WASHINGTON -- The American Association of State Highway and Transportation Officials says it is “extremely dismayed” tax reform doesn’t address “the looming solvency crisis facing the federal Highway Trust Fund."
The comments were made in a Dec. 8 letter sent by Bud Wright, AASHTO’s executive director, to congressional leaders of both parties.
The letter is the latest in a series from transportation officials who saw tax reform as an opportunity to include funding for transportation and infrastructure.
“Federal transportation tax reform should be a priority in this broad legislation,” Pete Ruane, president & CEO of the American Road & Transportation Builders Association said last month. “Thus far, the ball has been dropped.”
ARTBA has reminded lawmakers involved in the tax legislation that 253 House members—119 Republicans and 134 Democrats—signed a June 12 letter urging a permanent Highway Trust Fund solution should be included in tax reform.
The Highway Account and the Mass Transit Account of the Highway Trust Fund will both be depleted in the 2021 fiscal year, according to the latest projection from the Congressional Budget Office.

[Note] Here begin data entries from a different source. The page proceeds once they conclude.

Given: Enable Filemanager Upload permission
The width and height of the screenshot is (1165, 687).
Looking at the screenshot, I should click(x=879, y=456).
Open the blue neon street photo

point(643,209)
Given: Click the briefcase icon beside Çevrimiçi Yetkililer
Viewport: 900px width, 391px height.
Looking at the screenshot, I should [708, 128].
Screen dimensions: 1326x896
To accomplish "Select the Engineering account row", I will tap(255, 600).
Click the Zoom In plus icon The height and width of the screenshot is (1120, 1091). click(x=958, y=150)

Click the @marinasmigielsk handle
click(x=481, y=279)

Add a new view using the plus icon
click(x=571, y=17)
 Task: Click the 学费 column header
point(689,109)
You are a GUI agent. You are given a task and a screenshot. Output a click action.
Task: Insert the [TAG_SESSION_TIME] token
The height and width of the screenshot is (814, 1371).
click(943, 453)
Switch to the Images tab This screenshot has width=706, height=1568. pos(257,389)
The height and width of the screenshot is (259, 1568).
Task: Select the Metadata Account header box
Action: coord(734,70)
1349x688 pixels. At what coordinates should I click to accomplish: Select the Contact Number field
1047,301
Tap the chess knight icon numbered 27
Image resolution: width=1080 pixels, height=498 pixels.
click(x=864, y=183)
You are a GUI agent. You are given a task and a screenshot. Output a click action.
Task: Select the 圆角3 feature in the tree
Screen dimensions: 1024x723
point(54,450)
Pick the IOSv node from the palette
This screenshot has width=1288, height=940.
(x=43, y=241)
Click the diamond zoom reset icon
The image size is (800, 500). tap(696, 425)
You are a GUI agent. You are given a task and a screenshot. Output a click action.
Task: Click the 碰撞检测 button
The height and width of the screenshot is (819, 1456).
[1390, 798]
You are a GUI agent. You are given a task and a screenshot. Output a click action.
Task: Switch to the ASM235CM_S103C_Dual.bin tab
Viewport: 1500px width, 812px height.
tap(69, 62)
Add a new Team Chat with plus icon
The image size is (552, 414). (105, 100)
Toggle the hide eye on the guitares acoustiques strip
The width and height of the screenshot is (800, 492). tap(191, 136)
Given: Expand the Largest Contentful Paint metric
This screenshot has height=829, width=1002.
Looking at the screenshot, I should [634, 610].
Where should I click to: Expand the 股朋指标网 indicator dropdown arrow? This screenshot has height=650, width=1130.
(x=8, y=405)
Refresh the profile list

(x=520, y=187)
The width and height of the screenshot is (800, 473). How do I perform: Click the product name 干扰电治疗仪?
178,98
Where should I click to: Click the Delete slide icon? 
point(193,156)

AASHTO projects that highway account programs will have to be reduced by 40% that year if they are funded solely from traditional highway-user taxes at their existing tax rates.
Joung Lee, AASHTO’s policy director, said Monday that that projected deficits from tax reform will leave little “fiscal space” for infrastructure.
“That’s our concern,” he said.
One long-discussed possible short-term fix – using the money repatriated from overseas profits to establish an infrastructure bank or shore-up the Highway Trust Fund -- has not been included in the tax package.
Instead, all the revenue raisers in the legislation are being used to keep the new deficit spending within the $1.5 trillion ceiling congressional Republicans established earlier this year.
AASHTO also is critical of both the House and Senate for proposing to eliminate advance refundings, which produce savings “that can be reinvested in other transportation and infrastructure projects.”
Wright’s letter said the failure of tax reform to address federal transportation issues makes it “unclear how Congress and the administration will be able to fund a significant infrastructure initiative next year.''
The Senate and House last week appointed conferees who are negotiating a final tax reform plan with the goal of sending the legislation to the White House later this month.
The Trump administration, meanwhile, is planning on rolling out its infrastructure plan next month.
President Trump was scheduled to meet Monday afternoon with Rep. Bill Shuster, R-Pa., chairman of the House Transportation and Infrastructure Committee.
I’m cautiously optimistic,” Jack Basso, principal of Peter J. Basso & Assocs. in Rockville, Md. and former chief operating officer of AASHTO, said Monday. “They are clearly talking like something is coming on the heels of tax reform and it would make logical sense. This was a big promise on the part of Donald Trump and his campaign.”
Basso agrees with other transportation experts that tax reform has been a missed opportunity.
“It’s pretty clear what you could do,” Basso said. “You could raise the fuel tax user fees in tax reform. That’s what I think a lot of us hoped would happen. That didn’t happen, appears to not be happening. Beyond that, you have to find revenue and there aren’t a lot of places to find it, frankly.”
In the meantime, transportation advocates have urged House and Senate conferees to reject the House proposal to terminate private activity bonds after Dec. 31 in the final tax bill.
AASHTO said in its letter that PABs have been "an important infrastructure financing tool that attracts private sector investment to public-purpose facilities."
“Such public-private partnerships allow states to undertake larger and more complex projects and enable them to be delivered more innovatively and with potentially less risk for the public sector,” the letter said. “For multiple modes of transportation and their facilities, PABs are a key ingredient in lieu of bank debt when used for publicly beneficial purposes. At the time when the administration and many in Congress are looking for ways to encourage private sector participation in meeting the transportation investment gap, eliminating this option is short-sighted.”